Grotere rol voor duurzaam en veilig geproduceerd voedsel in Zuid-Korea
Sinds augustus is Rick Nobel als LNV raad gestationeerd op de Nederlandse ambassade in Seoel, Zuid-Korea. Daarvoor was hij LNV attaché in New Delhi, in India. Hij ziet veel kansen voor het Nederlandse bedrijfsleven in Zuid-Korea. ‘We kunnen een rol spelen in de productievergroting, maar met oplossingen als melkrobots ook een bijdrage leveren aan het tekort aan arbeidskrachten en de vergrijzing in het land.’
Rick Nobel had het naar zijn zin in India. ‘Ik heb een voorliefde voor dynamische landen waar geen dag hetzelfde is,’ vertelt hij. ‘India kent vele werelden in een land en ik vind dat fascinerend.’ Het verschil met zijn nieuwe standplaats Zuid-Korea is groot. ‘Het is hier veel rechtlijniger,’ zegt hij. ‘Als fervent fietser merk ik dat ook. ‘Ik ben wielrenner. In India ben je als fietser kwetsbaar, maar heb je ook veel vrijheid. In Korea is het allemaal iets meer rigide, er liggen hier dan wel weer kilometerslange strakke fietspaden.’
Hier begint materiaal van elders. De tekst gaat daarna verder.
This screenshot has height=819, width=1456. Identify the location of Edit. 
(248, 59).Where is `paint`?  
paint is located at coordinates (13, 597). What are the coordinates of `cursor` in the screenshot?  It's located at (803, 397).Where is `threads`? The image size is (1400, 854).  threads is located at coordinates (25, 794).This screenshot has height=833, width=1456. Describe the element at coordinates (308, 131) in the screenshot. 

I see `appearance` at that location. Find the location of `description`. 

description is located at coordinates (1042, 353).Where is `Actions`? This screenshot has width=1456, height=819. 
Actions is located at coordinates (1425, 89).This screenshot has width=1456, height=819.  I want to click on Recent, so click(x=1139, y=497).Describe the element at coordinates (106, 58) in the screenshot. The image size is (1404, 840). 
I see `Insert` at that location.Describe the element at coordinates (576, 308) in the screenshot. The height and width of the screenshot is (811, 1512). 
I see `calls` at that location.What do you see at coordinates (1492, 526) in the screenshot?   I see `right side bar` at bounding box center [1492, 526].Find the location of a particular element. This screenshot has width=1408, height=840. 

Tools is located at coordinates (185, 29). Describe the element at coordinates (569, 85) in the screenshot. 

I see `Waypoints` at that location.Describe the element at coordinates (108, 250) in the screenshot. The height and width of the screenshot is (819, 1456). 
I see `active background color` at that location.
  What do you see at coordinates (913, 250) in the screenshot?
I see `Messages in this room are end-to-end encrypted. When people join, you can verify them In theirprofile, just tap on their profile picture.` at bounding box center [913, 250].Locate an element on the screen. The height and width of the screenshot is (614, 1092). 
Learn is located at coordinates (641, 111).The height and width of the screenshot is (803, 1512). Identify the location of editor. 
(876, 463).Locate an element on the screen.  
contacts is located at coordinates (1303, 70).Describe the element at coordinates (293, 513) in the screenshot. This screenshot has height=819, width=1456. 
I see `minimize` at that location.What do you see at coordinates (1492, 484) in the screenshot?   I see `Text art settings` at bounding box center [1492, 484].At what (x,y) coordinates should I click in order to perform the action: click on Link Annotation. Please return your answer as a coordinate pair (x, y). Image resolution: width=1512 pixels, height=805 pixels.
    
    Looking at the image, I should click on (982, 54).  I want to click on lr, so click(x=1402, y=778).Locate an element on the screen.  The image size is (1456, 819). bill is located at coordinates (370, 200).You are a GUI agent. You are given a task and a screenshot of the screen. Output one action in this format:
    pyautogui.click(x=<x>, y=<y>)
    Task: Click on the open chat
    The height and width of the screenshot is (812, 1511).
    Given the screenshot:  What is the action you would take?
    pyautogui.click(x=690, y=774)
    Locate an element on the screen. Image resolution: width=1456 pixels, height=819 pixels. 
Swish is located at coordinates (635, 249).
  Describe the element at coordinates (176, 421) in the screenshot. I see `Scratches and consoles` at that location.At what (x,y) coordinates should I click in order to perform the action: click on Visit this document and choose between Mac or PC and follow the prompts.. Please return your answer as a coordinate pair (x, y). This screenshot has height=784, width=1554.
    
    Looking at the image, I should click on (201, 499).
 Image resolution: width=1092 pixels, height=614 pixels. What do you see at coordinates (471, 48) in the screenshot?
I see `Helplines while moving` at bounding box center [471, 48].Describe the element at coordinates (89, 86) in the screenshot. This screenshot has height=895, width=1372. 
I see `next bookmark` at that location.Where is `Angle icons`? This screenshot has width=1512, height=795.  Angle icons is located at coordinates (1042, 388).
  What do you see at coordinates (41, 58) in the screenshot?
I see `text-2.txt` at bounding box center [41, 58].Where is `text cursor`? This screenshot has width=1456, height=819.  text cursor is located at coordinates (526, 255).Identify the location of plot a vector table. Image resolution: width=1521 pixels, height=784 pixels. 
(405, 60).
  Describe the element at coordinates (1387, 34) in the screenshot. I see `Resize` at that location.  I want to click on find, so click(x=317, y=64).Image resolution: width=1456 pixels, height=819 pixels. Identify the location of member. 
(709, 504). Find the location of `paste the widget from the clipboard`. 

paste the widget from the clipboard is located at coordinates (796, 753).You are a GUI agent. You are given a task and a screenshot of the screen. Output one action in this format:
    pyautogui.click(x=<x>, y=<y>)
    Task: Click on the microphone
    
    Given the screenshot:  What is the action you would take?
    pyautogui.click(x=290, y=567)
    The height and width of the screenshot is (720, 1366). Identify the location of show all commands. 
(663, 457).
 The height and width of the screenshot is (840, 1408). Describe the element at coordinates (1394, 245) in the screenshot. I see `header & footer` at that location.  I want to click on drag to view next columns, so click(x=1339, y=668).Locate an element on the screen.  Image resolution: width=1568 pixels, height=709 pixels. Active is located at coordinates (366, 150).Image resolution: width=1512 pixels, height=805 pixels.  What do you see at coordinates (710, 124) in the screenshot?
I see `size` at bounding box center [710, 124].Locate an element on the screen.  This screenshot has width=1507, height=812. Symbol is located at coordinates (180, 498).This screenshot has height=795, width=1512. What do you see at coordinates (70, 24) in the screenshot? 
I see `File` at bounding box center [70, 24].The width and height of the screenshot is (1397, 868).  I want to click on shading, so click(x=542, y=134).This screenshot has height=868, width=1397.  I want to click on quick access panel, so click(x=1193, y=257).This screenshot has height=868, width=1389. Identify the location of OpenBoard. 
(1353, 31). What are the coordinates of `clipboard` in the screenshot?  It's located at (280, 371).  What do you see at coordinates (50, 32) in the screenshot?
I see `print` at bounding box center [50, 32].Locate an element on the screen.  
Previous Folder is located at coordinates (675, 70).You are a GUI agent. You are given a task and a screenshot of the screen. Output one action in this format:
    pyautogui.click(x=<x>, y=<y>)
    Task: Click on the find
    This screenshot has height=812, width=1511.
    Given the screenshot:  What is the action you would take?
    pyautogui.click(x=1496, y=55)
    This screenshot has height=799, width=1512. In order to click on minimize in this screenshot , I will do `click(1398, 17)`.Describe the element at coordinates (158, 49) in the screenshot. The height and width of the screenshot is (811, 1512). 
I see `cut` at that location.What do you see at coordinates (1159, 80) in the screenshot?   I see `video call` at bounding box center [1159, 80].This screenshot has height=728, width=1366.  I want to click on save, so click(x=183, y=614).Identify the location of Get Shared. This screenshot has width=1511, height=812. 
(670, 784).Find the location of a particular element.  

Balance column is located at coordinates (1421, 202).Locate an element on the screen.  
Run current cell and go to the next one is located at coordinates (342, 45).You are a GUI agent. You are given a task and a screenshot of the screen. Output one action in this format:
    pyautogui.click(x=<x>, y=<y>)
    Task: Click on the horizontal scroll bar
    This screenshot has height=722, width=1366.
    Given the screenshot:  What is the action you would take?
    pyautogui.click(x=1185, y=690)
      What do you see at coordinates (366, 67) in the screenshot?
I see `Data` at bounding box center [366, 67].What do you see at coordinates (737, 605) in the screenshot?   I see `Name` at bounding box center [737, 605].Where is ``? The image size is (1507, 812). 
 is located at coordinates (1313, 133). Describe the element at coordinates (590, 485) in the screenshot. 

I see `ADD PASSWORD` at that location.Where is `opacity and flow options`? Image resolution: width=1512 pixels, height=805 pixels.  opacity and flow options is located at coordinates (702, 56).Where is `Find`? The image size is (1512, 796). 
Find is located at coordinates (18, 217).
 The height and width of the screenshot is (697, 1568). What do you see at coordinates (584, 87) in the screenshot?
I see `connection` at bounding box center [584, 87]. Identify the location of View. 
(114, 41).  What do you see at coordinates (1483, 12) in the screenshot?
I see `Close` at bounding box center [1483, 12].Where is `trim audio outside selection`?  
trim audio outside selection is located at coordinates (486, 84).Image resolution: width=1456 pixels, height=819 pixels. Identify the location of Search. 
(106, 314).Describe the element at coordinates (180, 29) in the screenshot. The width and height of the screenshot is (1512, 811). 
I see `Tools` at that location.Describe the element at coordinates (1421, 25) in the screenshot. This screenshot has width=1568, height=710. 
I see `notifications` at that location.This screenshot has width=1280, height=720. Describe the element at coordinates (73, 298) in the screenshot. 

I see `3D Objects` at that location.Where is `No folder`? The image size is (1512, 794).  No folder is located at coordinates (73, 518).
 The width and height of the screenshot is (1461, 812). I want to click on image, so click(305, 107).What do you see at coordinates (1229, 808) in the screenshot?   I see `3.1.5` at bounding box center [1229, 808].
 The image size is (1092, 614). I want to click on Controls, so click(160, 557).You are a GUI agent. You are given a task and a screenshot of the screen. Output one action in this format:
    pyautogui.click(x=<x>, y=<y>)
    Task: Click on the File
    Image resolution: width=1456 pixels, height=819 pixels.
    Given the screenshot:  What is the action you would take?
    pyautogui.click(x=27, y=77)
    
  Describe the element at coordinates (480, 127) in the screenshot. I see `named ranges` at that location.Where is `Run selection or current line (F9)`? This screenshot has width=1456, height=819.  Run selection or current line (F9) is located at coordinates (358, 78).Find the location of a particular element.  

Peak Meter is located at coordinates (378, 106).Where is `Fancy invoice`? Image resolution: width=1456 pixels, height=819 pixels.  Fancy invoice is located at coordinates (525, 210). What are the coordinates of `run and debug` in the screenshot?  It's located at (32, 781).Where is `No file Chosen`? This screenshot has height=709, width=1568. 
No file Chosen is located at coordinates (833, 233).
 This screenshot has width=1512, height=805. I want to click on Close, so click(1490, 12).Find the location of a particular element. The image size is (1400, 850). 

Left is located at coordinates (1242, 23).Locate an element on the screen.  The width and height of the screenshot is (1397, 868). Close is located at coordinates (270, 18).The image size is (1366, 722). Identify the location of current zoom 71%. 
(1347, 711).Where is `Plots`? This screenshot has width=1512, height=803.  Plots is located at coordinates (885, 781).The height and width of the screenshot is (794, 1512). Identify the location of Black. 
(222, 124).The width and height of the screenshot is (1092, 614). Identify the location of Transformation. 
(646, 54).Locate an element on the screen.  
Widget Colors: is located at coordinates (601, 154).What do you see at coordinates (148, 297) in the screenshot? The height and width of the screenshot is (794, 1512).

‘Ik fiets elke dag,’ gaat hij verder. ‘Door het wielrennen maak ik veel vrienden. Het is een soort stoomcursus inburgeren en het helpt mij ook in het werk. Ik ben vaak op pad met lokale wielrenners, die mij veel leren over cultuur en eetgewoonten in Zuid-Korea. Tegelijkertijd zien we heel veel van dit mooie land! De werkcultuur in India lijkt in enkele opzichten op die in Zuid-Korea: het is hiërarchisch en status is belangrijk. Ik heb geleerd daarmee om te gaan.’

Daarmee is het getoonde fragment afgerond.